Right. Tom Devine, in a few minutes we've left, let's talk briefly about the flow of ideas into the British Empire and then into America.
Briefly about the British Empire and see if we can spend more about time we've got in America.
Right.
Well, I mean, the first of all you've got to recognise the historical basis of this,
and that is the remarkable flows of people from Scotland.
Not simply from Scotland, from the descendants of the Scots who had settled in Ireland,
the so-called Scots Irish or Ulster Scots,
because they're very important as well in this story,
because most of the elites of that group were educated at the universities we've just described in Scotland.
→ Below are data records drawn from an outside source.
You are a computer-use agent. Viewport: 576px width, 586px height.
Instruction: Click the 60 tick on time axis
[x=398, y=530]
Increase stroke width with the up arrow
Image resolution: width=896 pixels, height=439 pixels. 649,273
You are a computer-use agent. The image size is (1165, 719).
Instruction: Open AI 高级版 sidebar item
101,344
Very high levels of out migration,
but importantly in the 18th century as far as the empire is concerned
and then the developing USA is that a disproportionate number of that immigrant group
were people from the middling ranks in society
who if you like exported some of these ideas
as part of the intellectual baggage.
And when you look at the position in North American particular,
which of course in this period was the salient part of the British Empire,
then you find that North American medicine, colonial medicine,
most of the major and developing institutions of higher education in North America.
The Kirk, a whole variety of other, you know, the developing, if you like,
the developing colonial infrastructure is not only dominated by Scots,
but it's increasingly dominated by Scots ideas.
Let's go back to America, Karen.
The Declaration of Independence in 1776, is that, can that be traced back at all to the Scottish Enlightenment?
It's often said that it can because Jefferson was educated by an Aberdonian professor at the College of William and Mary.
And I think the idea, I mean, the famous phrase in the Declaration of Independence,
we hold these truths to be self-evident, the idea of self-act, that men are created equal.
That idea of self-evidence is a distinctively reading idea that there are some ideas that we just have in our minds,
intuitively, things that we just know, and ideas that we can use and develop for the general good of society.
So I think certainly the Declaration of Independence, perhaps even more saliently though,
Madison, James Madison, the architect of the federal constitution,
he was educated by John Witherspoon, a Scottish Enlightener of sorts at what subsequently became Princeton.
And many of the ideas embedded in the federal constitution
and the way in which Madison justify the federal constitution are very close to Scottish Enlightenment ideas
and very much derived from Hume.
And fundamentally, these have to do with thinking about,
how can you bring together a Republican culture and an expanding commercial culture and how can you make it work?
Would you like to add to that, Alexander Brady, about the influence on America?
Just one detail, and that is that the Scottish historians of the 18th century were very popular in the United States,
none more so than William Robertson, who wrote a history of America that was hugely popular in America itself.
There was an edition, a student edition, that was published by John Frost with examination questions at the end and was used in most of the colleges.
And the point about that is that Robertson was thought to be good for America, that he had certain fundamental ideas that were driving him to do with civic virtue, a Christianized form of civic virtue that was thought to be of just the kind of ideology that America needed.
Well, I'd hope to get back to Scotland today, but we haven't got there.
Another time, there's plenty of time.
Thank you all very much.
Alexander Brodie, Tom Devine and Karen, Brian, and thank you very much for listening.
We hope you've enjoyed this Radio 4 podcast.